The Guardian has spoken to 10 medical professionals who warned about the seriousness of the injuries that could leave hundreds of young Iranians with permanent damage. Shots to the eyes of women, men and children were particularly common, they said.

Some of the other medical professionals accused security forces, including the feared pro-regime Basij militia, of ignoring riot control practices, such as firing weapons at feet and legs to avoid damaging vital organs.

The ministry of foreign affairs was approached to comment on the allegations made by the medics but has yet to respond.

And while the UN human rights council has adopted the resolution to create a fact-finding mission to investigate alleged human rights violations, investigators are unlikely to be admitted to the country.
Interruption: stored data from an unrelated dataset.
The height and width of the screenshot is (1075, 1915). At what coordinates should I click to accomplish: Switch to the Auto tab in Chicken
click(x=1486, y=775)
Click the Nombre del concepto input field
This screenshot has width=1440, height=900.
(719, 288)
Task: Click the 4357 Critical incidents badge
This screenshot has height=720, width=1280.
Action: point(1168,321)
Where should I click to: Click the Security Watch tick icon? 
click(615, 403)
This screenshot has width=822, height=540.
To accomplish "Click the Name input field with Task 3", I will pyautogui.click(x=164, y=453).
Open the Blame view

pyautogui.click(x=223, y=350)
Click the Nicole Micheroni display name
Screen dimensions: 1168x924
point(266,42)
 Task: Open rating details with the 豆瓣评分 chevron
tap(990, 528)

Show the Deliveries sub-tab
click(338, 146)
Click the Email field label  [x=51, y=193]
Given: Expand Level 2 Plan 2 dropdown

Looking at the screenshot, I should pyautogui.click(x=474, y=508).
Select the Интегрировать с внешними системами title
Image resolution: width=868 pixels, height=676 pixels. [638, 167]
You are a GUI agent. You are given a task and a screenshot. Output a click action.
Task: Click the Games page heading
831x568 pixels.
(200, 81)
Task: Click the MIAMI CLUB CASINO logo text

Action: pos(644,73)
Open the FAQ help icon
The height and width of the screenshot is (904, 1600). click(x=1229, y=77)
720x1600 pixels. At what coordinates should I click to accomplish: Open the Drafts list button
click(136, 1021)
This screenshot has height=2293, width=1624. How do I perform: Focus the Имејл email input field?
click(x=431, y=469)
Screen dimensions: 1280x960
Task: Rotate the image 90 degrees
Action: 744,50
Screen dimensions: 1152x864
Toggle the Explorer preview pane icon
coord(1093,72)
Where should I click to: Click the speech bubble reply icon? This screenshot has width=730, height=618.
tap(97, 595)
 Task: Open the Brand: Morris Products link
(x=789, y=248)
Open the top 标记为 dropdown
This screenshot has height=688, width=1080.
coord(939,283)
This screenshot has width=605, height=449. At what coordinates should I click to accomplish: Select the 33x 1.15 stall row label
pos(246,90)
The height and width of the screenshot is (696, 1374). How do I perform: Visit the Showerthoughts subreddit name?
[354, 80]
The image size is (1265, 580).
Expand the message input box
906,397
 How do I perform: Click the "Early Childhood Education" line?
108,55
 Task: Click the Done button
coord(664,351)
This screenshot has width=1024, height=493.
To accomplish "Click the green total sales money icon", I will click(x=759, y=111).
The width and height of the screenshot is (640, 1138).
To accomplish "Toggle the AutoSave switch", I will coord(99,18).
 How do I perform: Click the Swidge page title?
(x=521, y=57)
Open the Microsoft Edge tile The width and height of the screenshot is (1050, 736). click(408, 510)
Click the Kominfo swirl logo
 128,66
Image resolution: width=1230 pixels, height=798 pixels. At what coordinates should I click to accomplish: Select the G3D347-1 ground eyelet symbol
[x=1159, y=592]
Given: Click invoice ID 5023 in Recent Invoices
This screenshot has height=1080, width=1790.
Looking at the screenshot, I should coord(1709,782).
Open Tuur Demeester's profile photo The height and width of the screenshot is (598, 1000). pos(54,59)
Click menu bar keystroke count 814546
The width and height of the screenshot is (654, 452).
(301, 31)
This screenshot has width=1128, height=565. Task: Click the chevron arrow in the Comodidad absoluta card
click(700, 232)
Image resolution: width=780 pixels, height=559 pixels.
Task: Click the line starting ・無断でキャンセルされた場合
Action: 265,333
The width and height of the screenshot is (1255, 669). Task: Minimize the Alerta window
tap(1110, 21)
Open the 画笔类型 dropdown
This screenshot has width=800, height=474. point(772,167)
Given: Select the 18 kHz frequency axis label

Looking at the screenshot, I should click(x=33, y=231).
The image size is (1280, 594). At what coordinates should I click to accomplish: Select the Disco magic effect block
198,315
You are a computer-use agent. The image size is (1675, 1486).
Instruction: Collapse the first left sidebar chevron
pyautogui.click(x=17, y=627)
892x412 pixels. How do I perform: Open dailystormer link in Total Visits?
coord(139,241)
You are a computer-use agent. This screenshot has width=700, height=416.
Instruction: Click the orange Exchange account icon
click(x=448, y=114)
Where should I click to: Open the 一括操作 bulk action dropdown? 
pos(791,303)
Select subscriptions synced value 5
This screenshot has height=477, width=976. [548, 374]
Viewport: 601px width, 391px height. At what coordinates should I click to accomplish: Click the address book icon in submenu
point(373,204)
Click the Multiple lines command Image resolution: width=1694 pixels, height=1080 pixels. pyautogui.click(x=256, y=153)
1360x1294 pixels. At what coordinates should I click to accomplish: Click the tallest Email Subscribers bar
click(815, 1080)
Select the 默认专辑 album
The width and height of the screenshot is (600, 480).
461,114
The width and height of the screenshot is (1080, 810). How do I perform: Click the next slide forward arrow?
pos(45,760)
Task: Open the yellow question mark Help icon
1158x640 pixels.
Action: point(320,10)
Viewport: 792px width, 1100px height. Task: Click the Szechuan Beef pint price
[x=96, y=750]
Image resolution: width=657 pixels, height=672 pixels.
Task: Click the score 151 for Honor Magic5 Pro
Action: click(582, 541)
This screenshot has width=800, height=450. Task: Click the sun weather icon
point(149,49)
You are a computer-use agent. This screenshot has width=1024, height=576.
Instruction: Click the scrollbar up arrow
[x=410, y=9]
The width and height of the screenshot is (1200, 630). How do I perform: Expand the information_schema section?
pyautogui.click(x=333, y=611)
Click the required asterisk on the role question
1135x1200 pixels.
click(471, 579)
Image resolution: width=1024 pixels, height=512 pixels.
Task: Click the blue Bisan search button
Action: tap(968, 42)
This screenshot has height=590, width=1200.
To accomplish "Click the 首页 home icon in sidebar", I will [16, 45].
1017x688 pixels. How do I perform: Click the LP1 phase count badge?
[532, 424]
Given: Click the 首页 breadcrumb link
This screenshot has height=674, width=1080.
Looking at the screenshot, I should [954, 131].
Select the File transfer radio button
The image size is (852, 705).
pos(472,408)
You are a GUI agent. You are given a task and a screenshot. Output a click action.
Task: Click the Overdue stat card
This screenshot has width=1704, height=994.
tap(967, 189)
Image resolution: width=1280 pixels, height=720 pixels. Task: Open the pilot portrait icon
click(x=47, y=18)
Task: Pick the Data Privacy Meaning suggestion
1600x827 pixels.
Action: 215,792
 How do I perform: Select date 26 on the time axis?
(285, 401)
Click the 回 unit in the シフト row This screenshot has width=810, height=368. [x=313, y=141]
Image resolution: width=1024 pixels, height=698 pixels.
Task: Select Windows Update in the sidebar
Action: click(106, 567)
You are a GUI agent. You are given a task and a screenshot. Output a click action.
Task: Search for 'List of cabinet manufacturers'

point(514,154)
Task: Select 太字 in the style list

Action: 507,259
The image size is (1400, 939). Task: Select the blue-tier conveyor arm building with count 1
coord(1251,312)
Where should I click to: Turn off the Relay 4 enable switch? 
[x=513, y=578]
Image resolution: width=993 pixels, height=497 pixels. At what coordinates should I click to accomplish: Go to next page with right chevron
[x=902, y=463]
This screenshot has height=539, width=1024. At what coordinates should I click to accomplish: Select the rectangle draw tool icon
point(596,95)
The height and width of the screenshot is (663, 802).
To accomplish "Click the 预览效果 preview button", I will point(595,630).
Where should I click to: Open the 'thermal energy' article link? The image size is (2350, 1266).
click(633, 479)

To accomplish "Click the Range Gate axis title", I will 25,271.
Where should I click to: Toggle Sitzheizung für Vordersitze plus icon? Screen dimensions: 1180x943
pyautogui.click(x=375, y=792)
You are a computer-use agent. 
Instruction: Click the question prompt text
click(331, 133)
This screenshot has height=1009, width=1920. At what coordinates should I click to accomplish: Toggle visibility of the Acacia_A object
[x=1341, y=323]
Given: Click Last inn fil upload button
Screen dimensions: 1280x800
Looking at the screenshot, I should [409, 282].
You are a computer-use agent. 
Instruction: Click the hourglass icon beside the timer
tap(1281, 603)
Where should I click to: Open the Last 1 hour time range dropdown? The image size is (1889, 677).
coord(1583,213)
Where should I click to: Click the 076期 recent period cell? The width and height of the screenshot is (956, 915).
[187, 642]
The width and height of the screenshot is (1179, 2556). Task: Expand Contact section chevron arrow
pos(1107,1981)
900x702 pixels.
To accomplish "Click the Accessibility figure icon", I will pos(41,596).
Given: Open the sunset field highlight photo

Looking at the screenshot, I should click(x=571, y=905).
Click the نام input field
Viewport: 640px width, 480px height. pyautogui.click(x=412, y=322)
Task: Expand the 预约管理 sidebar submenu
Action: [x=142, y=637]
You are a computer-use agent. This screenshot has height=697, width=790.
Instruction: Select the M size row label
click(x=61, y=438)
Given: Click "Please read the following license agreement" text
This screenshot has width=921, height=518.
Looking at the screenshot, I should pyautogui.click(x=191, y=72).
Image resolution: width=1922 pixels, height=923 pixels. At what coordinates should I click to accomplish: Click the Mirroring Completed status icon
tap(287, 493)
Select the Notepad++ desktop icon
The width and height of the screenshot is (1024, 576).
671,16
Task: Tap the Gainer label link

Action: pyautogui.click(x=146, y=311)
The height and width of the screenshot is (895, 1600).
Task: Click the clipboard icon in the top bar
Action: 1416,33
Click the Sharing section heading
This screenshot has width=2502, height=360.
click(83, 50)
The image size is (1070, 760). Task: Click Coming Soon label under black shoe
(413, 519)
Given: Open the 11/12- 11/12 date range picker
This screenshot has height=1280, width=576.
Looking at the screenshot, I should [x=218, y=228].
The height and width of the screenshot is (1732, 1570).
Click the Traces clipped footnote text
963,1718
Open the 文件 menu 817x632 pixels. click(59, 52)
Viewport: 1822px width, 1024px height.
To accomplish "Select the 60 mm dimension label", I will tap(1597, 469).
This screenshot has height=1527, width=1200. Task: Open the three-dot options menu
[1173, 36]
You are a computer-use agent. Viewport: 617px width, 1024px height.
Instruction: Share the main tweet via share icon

On 26 October, hundreds of medics protested outside the medical council of Iran, and were shot with pellet guns by the security forces. A surgeon from Tehran treated his colleagues who were shot in their backs and legs while running away.

It is one of the hundreds of reports that have emerged of protesters losing their eyesight after being shot by pellets at close range. The Guardian has seen photos of people with pellets lodged in their eyeballs.

One case that grew to national prominence was an attack on a student from the port city of Bandar Abbas, who was shot in her right eye. Ghazal Ranjkesh shared on her Instagram profile that she was shot while on the way back from work.

More than 400 ophthalmologists from Iran have signed a letter alerting Mahmoud Jabbarvand, the secretary general of the Iranian Society of Ophthalmology, to what appears to be the deliberate blinding of protesters.

One of the ophthalmologists who signed the letter said they had treated four patients who lost some or all of their eyesight, including one 20-year-old man whose X-ray showed 18 pellets in his head and face.

The Guardian shared photos of eye and facial injuries sustained at the protests with Iain Hutchison, an oral and facial surgeon in the UK who founded the surgical research charity Saving Faces.

Knowing that demonstrators will need medical treatment for such severe injuries, authorities have increased surveillance at hospitals. A doctor from a hospital in Shiraz said that new security guard had been stationed outside the emergency ophthalmology department late last month.

In other parts of the country, particularly in the Kurdistan region where the government has blockaded whole cities, volunteers are having to smuggle in bandages and medicine on foot.